Muskelkater und Karneval

20:28 Jeder Schritt tut weh, vor allem bergab. So einen Muskelkater hatte das letzte mal in meiner ersten Aerobicstunde, und das ist lang her...deshalb sind wir heute auch schoen ruhig bei wenig Wind ein bisschen weiter suedlich bis nach Playa de Santiago gesegelt. Da kann man sitzen, muss nur den Oberkoerper und die Arme benutzen, was noch ganz gut funktioniert...

Aber Micha war ja noch nicht ganz fertig mit der Erzaehlung vom gestrigen Tag:
In Hermigua standen wir vor dem Problem irgendwie nach San Sebastian zurueckzukommen. Theoretisch gibt es einen Bus, der faehrt manchmal, ueber die genaue Uhrzeit waren sich die Einwohner nicht so ganz einig. Die genauste Auskunft war: Heute habe ich den Bus noch nicht gesehen, wahrscheinlich kommt er noch, auf jeden Fall ist er gruen. Na prima!

Naechstes Problem war der Ort, an dem man sich aufhalten muss, damit der Busfahrer einen auch mitnimmt...Gruen-weiss gestreifte Strassenmarkierung ueber eine Laenge von 20m; man sollte nicht meinen, es waere ausreichend sich einfach im Bereich der Markierung aufzuhalten. Von einem gomerischen Grossvater wurden wir sofort aufgeklaert, dass wir nur dann Chancen auf Erfolg haetten, wenn wir direkt unter dem Halteverbotschild stehen...

Irgendwie wurde uns dann doch ein bisschen mulmig, schliesslich hat der Karneval heute begonnen, und zu Zeiten der Fiesta ist eh alles anders, also mal wieder Daumen raus, frustraner Versuch!
Angehalten hat schliesslich ein Taxi, schon mit 4 Fahrgaesten besetzt, aber auf den Kanaren gibt es noch eine Sitzbank im Kofferraum... 600 Peseten fuer uns beide war uns die Rueckkehr in die Marina doch wert...
Mexikanische Musik, gomerische Mutter mit erwachsenem Sohn und eine alleinerziehende Norwegerin mit Tochter, die wechselnd die Taxibelegschaft auf Deutsch, Englisch und Spanisch zutextete, waren der kroenende Abschluss der Wanderung.

Kaum auf der Lady angekommen, war Steve auch schon mit Bier da und der wichtigen Frage, wie man sich denn fuer heute abend kostuemieren solle.

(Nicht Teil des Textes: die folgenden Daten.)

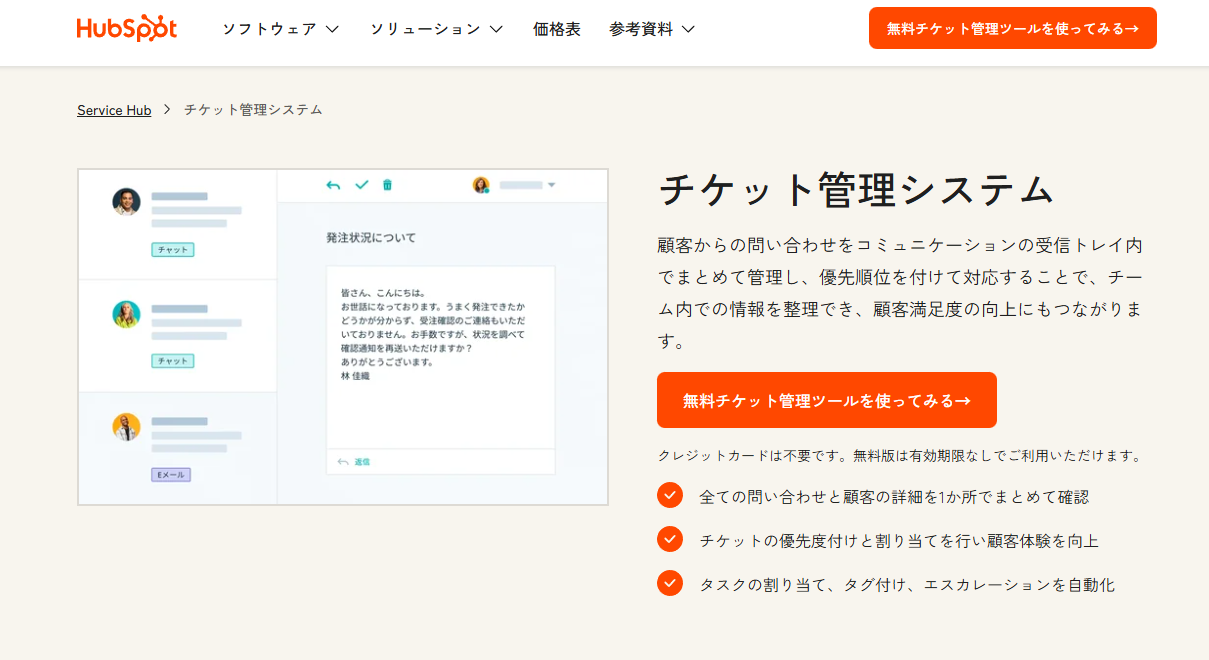Click the orange checkmark beside the automation benefit

[x=670, y=583]
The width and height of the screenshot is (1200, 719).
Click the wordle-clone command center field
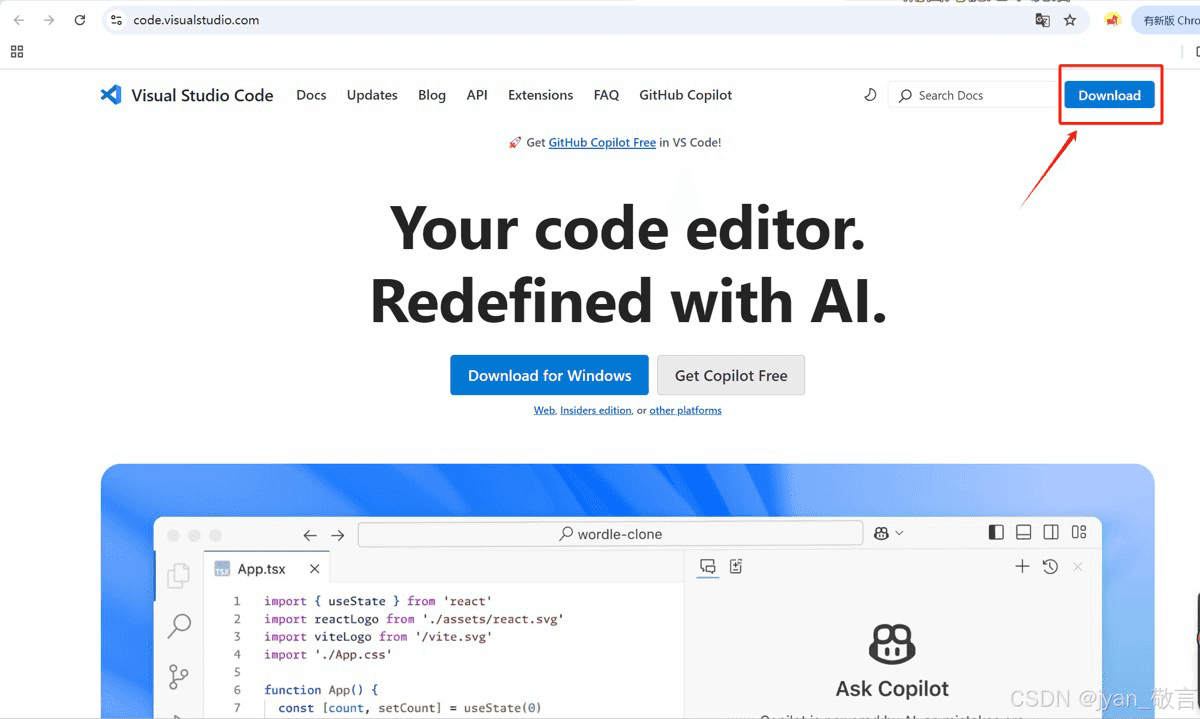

Keine Zeit zum Verschnaufen, Fuesse hochlegen und Blasen begucken. Micha schmeisst sich in seinen Blaumann, steckt die groessten Schraubenschluessel ein, die er finden kann und schmiert sich Russ ins Gesicht wie ein Fuenfjaehriger...
Meine Arme und Beine sind innerhalb von Minuten mit Ankern, Herzen und Segelschiffen uebersaeht, Kopftuch und schwarze Klamotten, fertig ist die Piratenbraut. Auch Steve haben wir mit Fischerhemd, Kopftuch und Gummistiefeln karnevalsfaehig gestylt.

Wer haette das gedacht, seit Jahren keinen Rosenmontagszug in Duesseldorf mehr mitgemacht und ploetzlich stehen wir am Strassenrand der Parade und haben maechtig Spass inne Backen. Der groesste Vorteil: Es ist warm, kein Regen und die Strassen versinken nicht in Tonnen von fiesen Bonbons. Halb Gomera promeniert durch die Strassen zu suedamerikanischer Musik, auch die Weingueter marschieren mit und verteilen Kostproben...
Die Gomeros haben noch bis 4 Uhr morgens gefeiert; wir nicht, der Tag in den Bergen hat dann doch irgendwann seinen Tribut gezollt...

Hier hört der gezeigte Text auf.